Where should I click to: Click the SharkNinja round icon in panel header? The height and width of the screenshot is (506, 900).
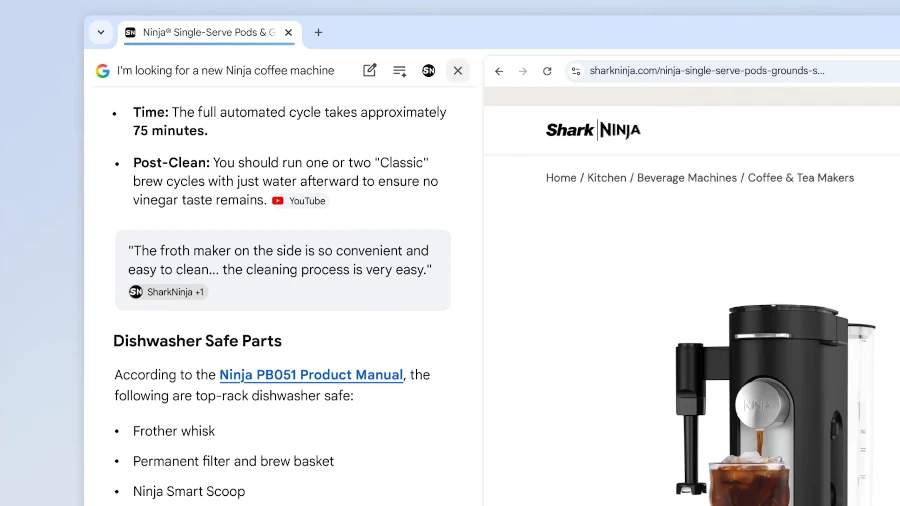tap(428, 71)
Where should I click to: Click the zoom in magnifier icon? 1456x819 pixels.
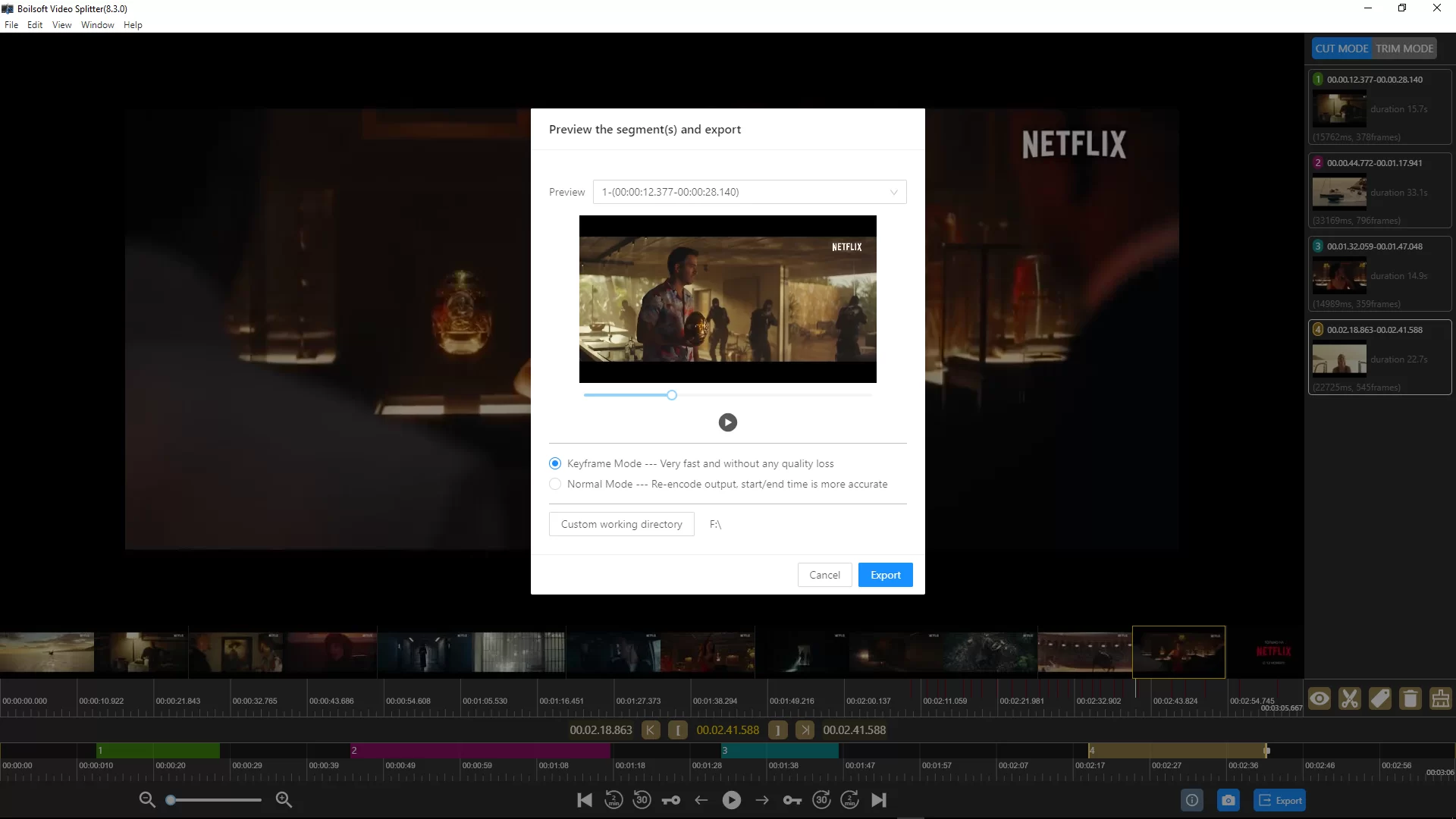[284, 799]
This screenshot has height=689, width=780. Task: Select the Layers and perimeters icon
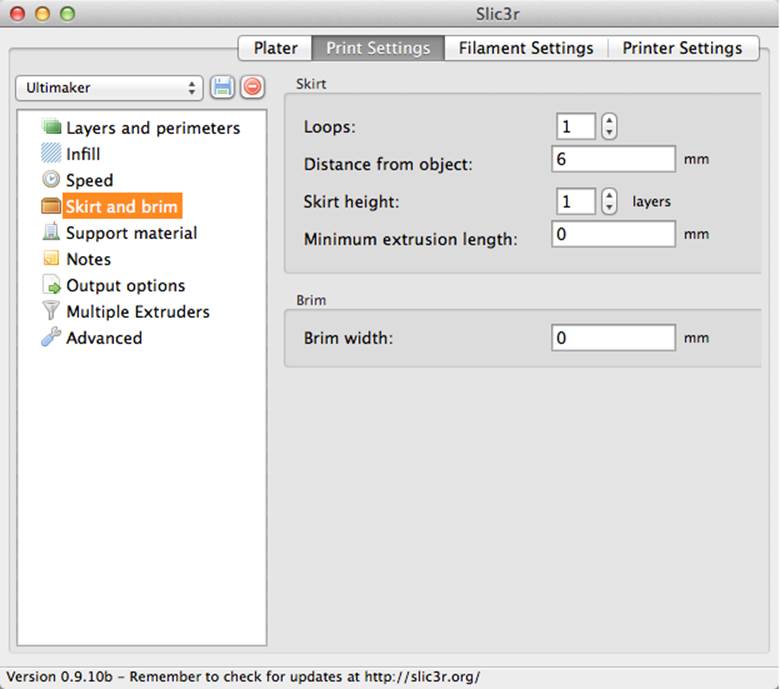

□ □ □ □

= WORK REQUIRED =
Everything in the data except the pictures must be transcribed exactly.

= RESPONSE BELOW =
Where should I click to: Click the SharkNinja round icon in panel header? The height and width of the screenshot is (506, 900).
tap(428, 71)
Where should I click to: Click the zoom in magnifier icon? 1456x819 pixels.
[284, 799]
This screenshot has height=689, width=780. Task: Select the Layers and perimeters icon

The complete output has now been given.